Alfred A. Robles (February 16, 1930 - May 2, 2009) was a Filipino American poet and community activist in San Francisco. Born in 1930, he was the second eldest in a family of ten brothers and sisters and grew up in the Fillmore district of San Francisco. A community character, he was instrumental in the political fight against the city to stop the demolition of the International Hotel on Kearny Street. He was also a prominent member of the San Francisco-based Asian American writers' collective Kearny Street Workshop.

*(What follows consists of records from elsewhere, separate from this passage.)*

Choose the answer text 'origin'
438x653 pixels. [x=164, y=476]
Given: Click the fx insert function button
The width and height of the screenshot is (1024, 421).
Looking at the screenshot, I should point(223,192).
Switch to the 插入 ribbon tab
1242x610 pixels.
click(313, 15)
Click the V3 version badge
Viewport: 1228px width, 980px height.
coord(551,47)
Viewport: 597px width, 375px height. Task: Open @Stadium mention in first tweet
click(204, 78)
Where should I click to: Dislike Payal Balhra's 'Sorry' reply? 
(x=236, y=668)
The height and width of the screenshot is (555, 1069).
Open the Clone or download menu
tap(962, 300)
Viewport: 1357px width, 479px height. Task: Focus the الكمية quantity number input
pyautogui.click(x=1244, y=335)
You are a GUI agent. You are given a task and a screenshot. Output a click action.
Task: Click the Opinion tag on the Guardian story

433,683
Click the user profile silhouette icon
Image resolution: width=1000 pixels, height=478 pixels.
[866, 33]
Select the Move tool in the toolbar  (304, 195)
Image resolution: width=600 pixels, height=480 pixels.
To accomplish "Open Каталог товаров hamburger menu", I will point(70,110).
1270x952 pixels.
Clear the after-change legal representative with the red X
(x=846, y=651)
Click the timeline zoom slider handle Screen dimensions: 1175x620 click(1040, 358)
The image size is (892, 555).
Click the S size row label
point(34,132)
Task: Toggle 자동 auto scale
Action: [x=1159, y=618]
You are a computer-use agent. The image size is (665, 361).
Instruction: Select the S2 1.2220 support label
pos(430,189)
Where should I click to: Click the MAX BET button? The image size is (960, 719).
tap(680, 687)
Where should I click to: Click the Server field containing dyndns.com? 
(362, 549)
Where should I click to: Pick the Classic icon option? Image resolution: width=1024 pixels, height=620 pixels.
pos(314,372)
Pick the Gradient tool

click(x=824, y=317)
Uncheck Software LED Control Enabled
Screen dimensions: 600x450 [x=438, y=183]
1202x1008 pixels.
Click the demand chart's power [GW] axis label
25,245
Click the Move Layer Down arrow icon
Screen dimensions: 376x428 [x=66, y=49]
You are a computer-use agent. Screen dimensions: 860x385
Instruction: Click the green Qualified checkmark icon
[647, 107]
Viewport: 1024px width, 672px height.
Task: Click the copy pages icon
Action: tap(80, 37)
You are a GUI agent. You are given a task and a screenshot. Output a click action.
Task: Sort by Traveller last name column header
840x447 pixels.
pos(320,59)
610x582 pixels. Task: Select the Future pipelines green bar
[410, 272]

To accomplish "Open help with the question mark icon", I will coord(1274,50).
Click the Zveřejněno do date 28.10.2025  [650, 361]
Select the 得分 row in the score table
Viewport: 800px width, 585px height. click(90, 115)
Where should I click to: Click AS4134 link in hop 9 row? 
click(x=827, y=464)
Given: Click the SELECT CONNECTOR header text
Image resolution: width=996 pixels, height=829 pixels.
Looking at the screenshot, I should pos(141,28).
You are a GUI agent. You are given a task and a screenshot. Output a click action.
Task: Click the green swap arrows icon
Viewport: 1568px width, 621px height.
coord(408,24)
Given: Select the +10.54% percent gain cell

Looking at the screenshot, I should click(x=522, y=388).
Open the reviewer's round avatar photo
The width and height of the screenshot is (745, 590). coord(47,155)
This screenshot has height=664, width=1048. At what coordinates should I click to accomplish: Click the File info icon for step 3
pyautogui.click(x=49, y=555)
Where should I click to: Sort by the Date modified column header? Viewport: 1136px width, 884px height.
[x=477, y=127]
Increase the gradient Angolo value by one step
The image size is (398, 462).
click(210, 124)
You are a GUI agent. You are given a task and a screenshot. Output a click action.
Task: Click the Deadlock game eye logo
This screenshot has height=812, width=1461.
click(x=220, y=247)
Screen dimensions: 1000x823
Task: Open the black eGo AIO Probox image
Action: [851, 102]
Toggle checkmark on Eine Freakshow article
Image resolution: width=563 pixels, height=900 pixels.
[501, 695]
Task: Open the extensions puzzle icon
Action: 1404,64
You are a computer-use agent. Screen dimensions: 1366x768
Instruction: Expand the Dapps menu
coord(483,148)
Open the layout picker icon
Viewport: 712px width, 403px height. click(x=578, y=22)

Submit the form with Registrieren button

Al Robles combined heritage with experience. His poetry and community work honored Filipino elders (Manongs) and also inspired and encouraged the young students, activists, writers and artists to connect to their Filipino heritage. Verses about traditional Filipino foods, his experiences in Hawaii, New Mexico, and community personalities in San Francisco resulted in countless poems, and two published works: "Looking for Ifugao Mountain: Paghahanap Sa Bundok Ng Ifugao and Rappin' with Ten Thousand Carabaos in the Dark.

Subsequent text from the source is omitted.